Antibody-based therapies that inhibit pro-inflammatory cytokine signaling are commonly used in dermatology. Paradoxically, these medications may induce or exacerbate inflammatory disorders.
To summarize the spectrum of manifestations, incidence, timing, potential mechanisms, and general management approaches to paradoxical cutaneous reactions induced by cytokine-targeted antibodies in dermatology.
We performed a systematic review and analysis of published cases of cutaneous paradoxical reactions reported in association with TNF-α, IL-12/23 (p40), IL-17A/17R, IL-23 (p19), and IL-4Rα inhibitors.
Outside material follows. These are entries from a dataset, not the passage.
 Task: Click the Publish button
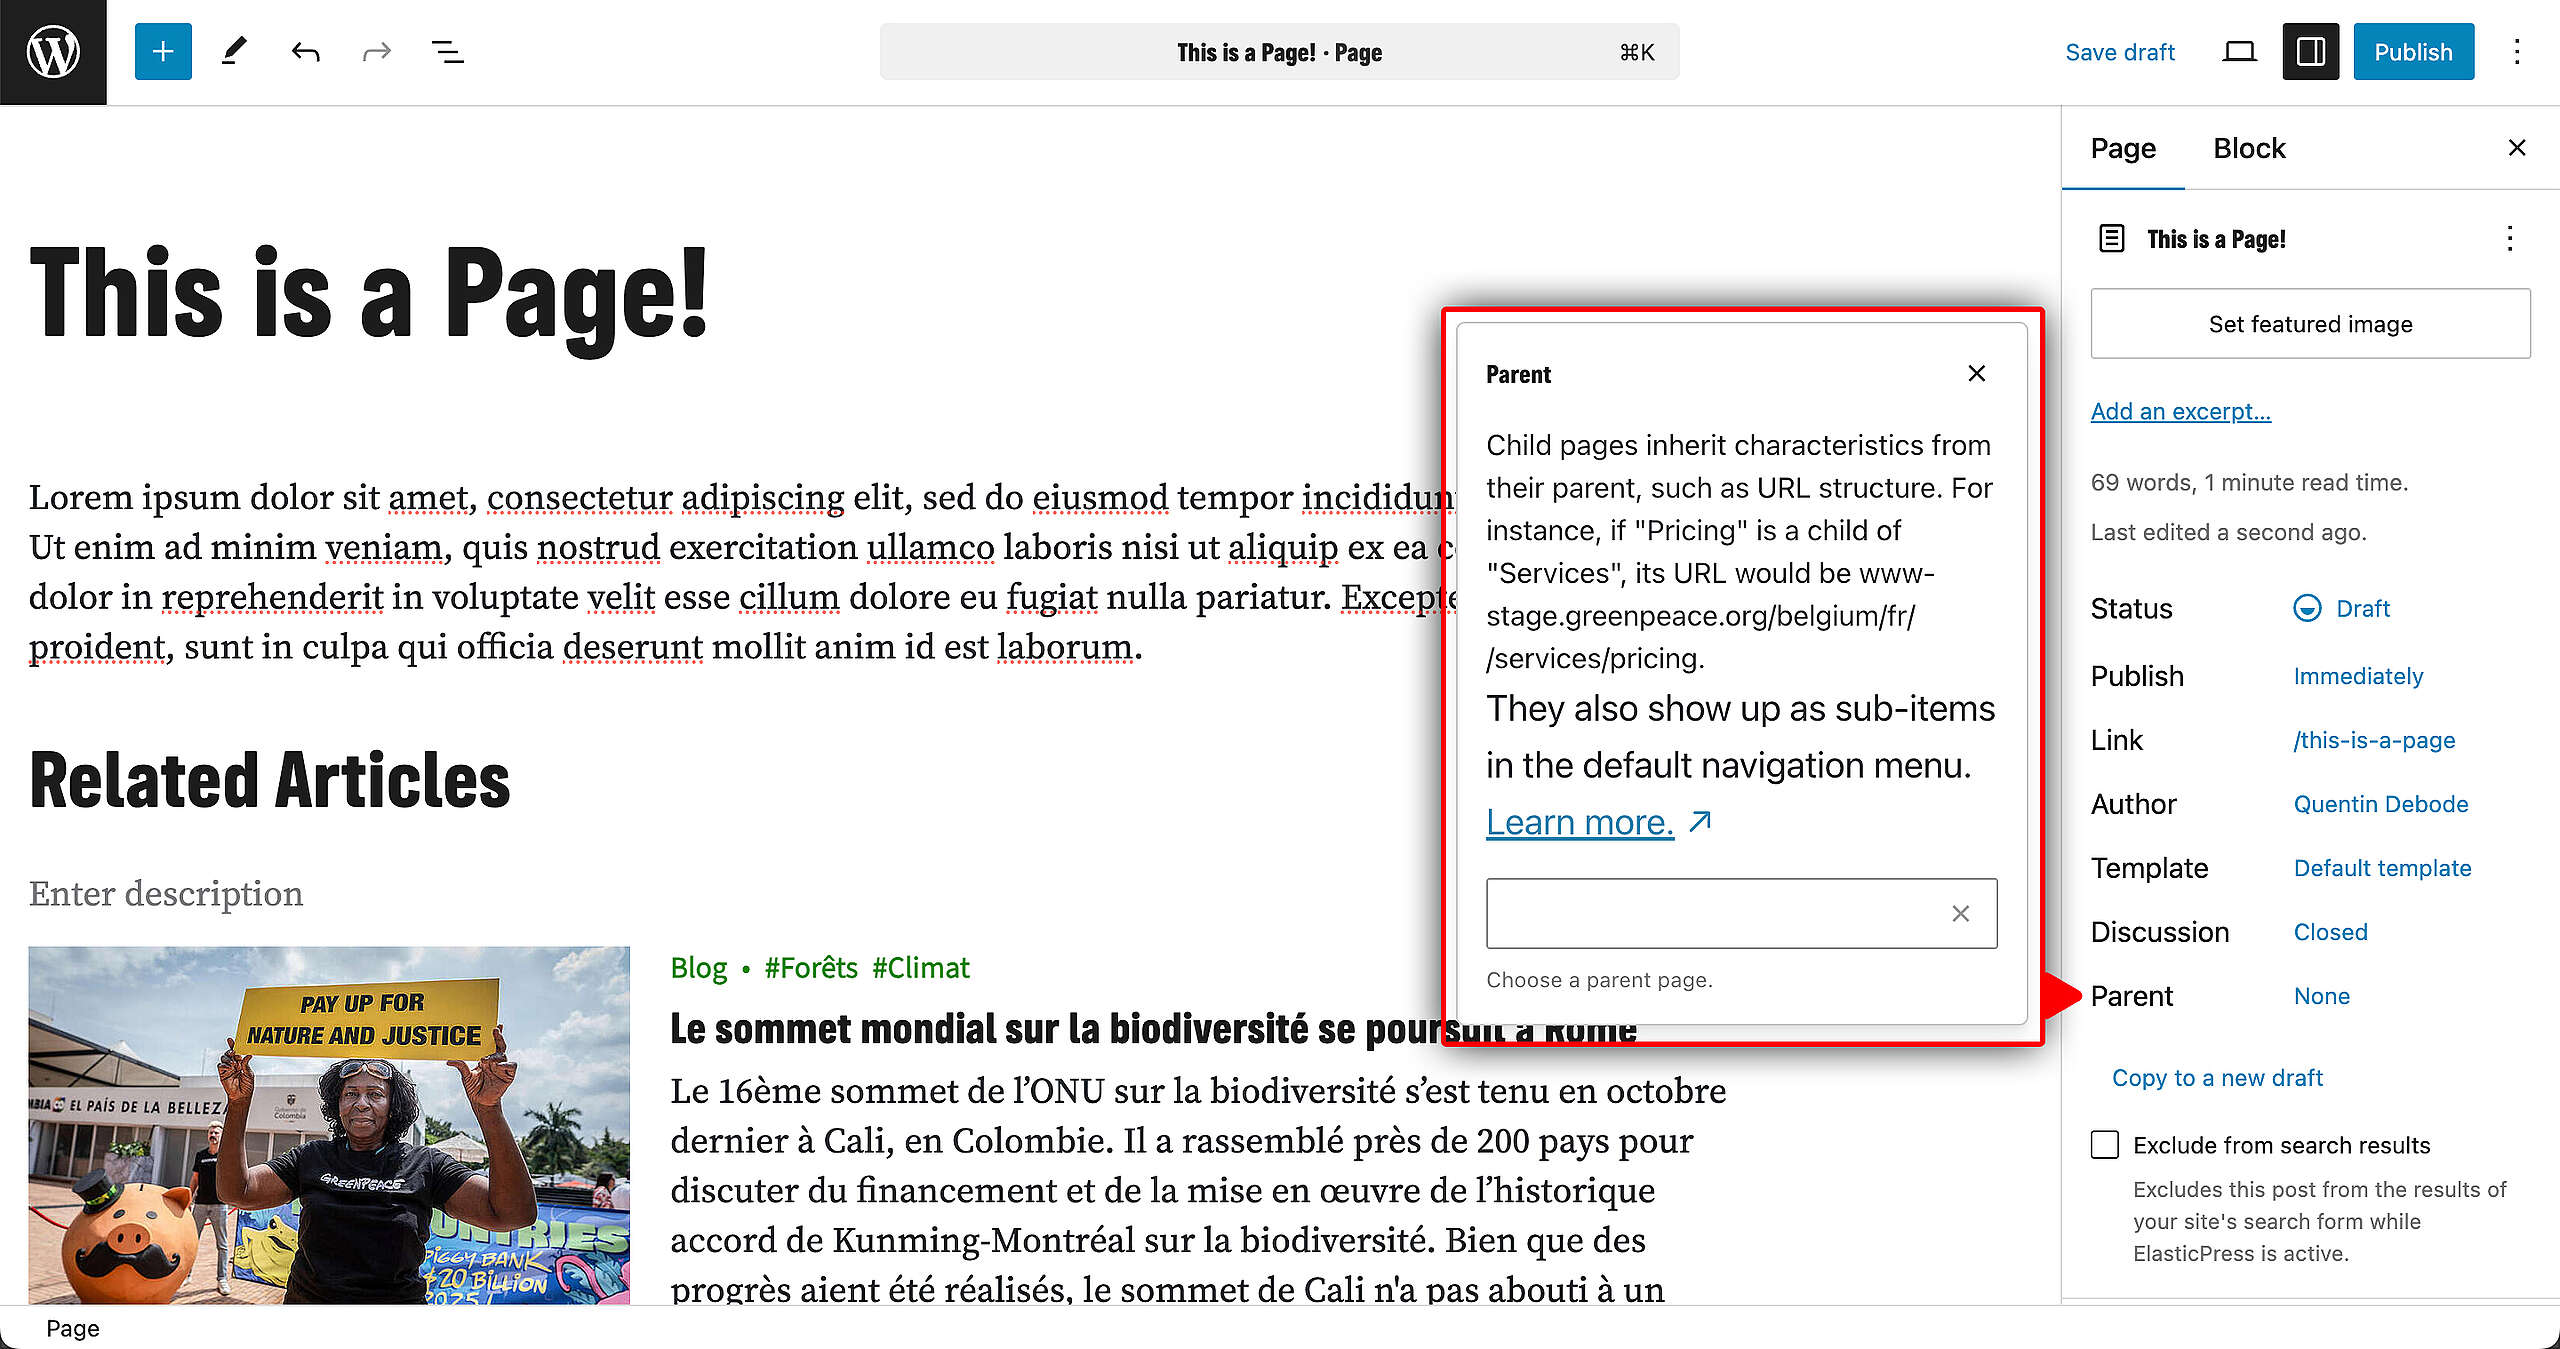click(2413, 52)
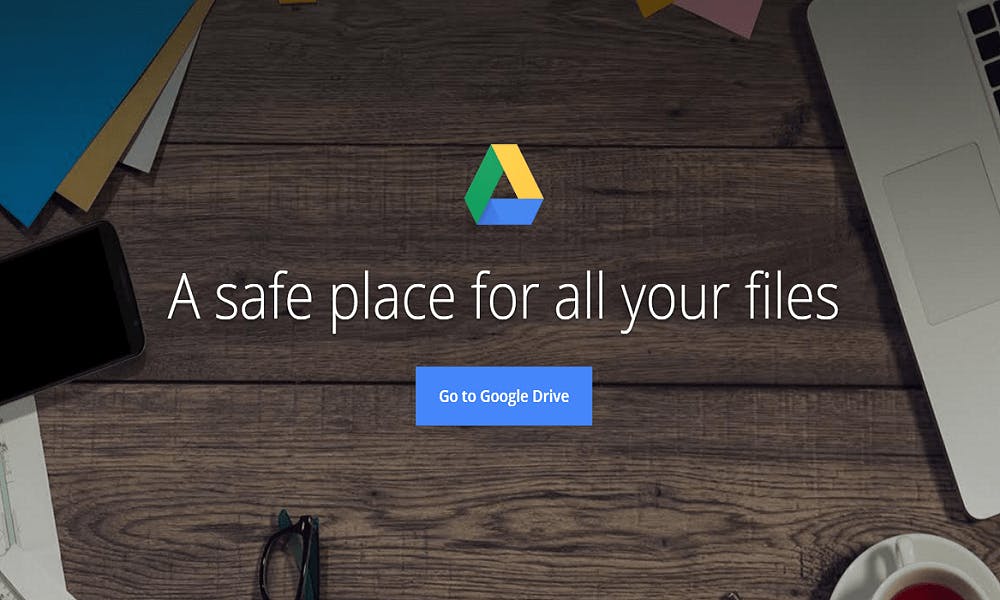Click the yellow sticky note at top
Screen dimensions: 1000x600
(x=652, y=6)
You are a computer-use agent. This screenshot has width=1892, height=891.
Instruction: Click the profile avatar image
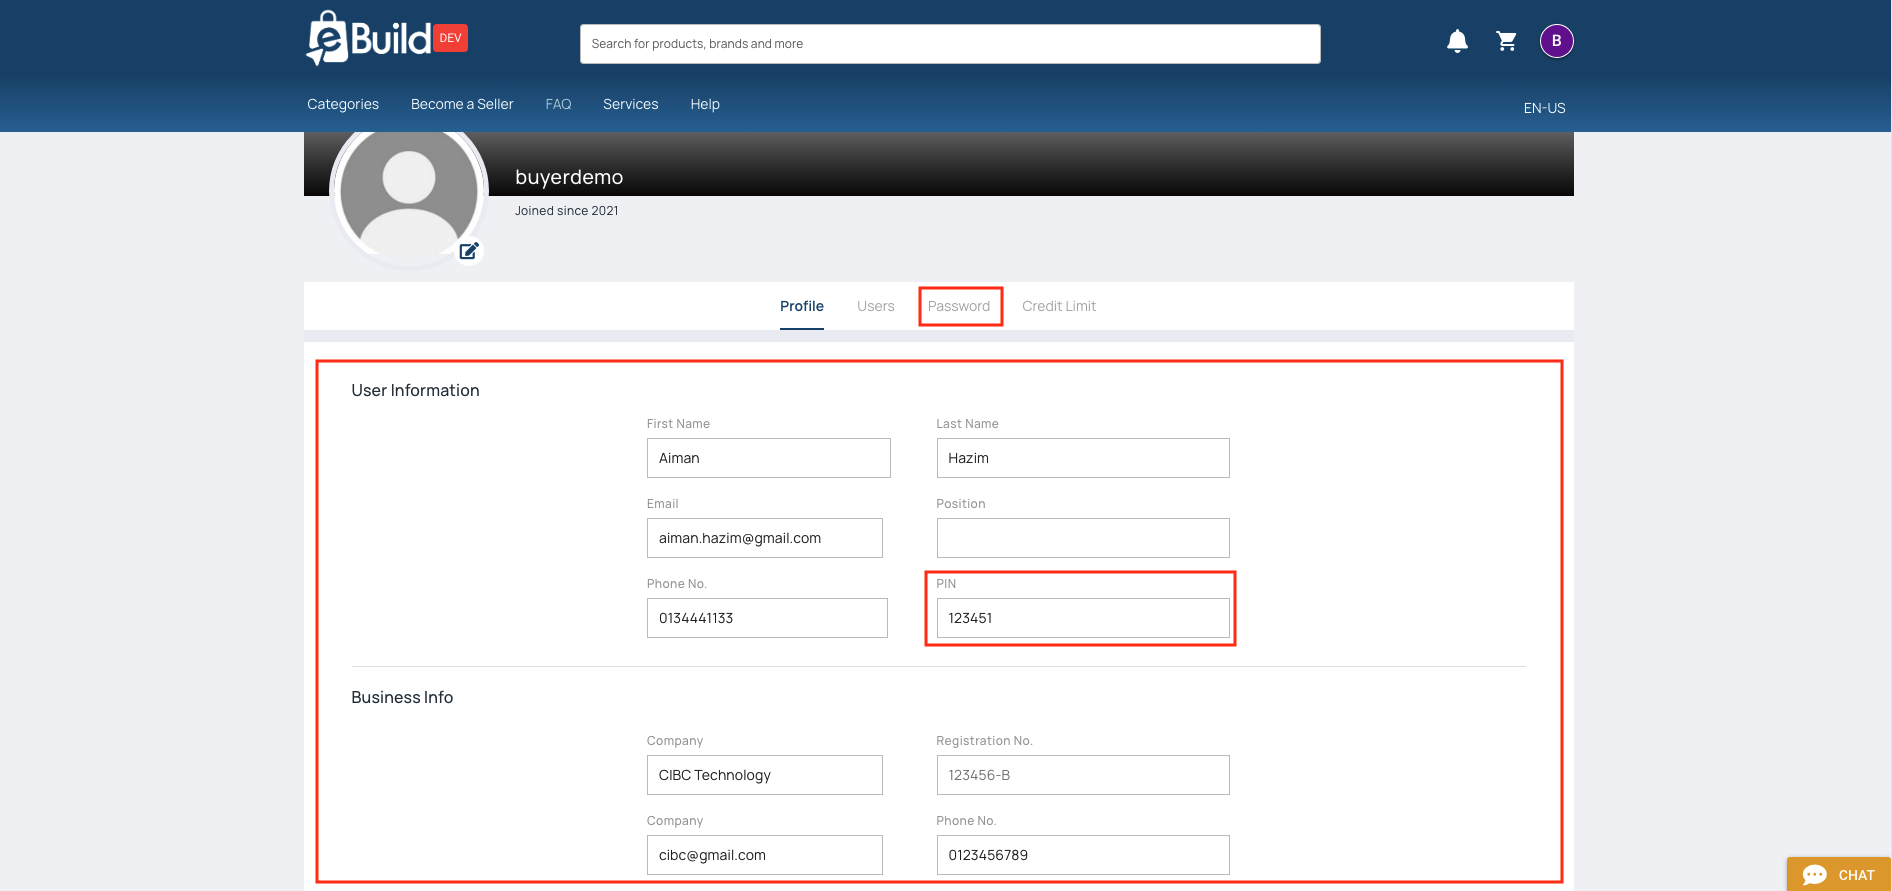[x=408, y=195]
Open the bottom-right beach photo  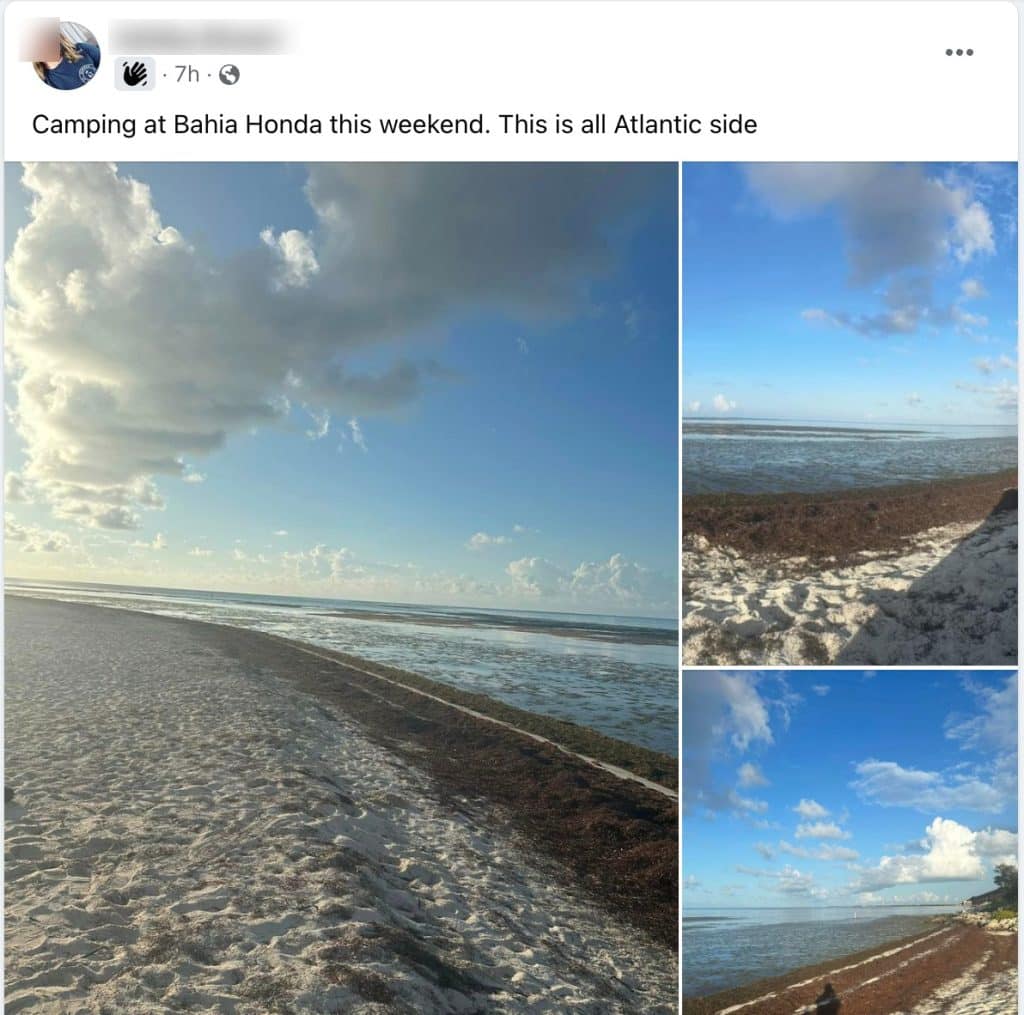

We identified 313 articles reporting 2049 cases of paradoxical reactions. TNF-α inhibitors resulted in 91.2% (1869/2049) of all cases, followed by IL-17/17R (3.5%), IL-4Rα (2.7%), IL-12/23 (2.4%), and IL-23 (0.01%) inhibitors. Psoriasiform and eczematous eruptions were the most commonly reported, but a wide spectrum of patterns are described. Phenotypically overlapping reaction patterns were common. Time to onset typically ranges from weeks to months, but can occur up to 1-2 years later. Improvement or resolution upon discontinuation of the inciting drug is common.
This is a retrospective analysis.
Dermatologists should be familiar with the clinical features of paradoxical reactions from cytokine blocking antibodies to facilitate efficient recognition and management.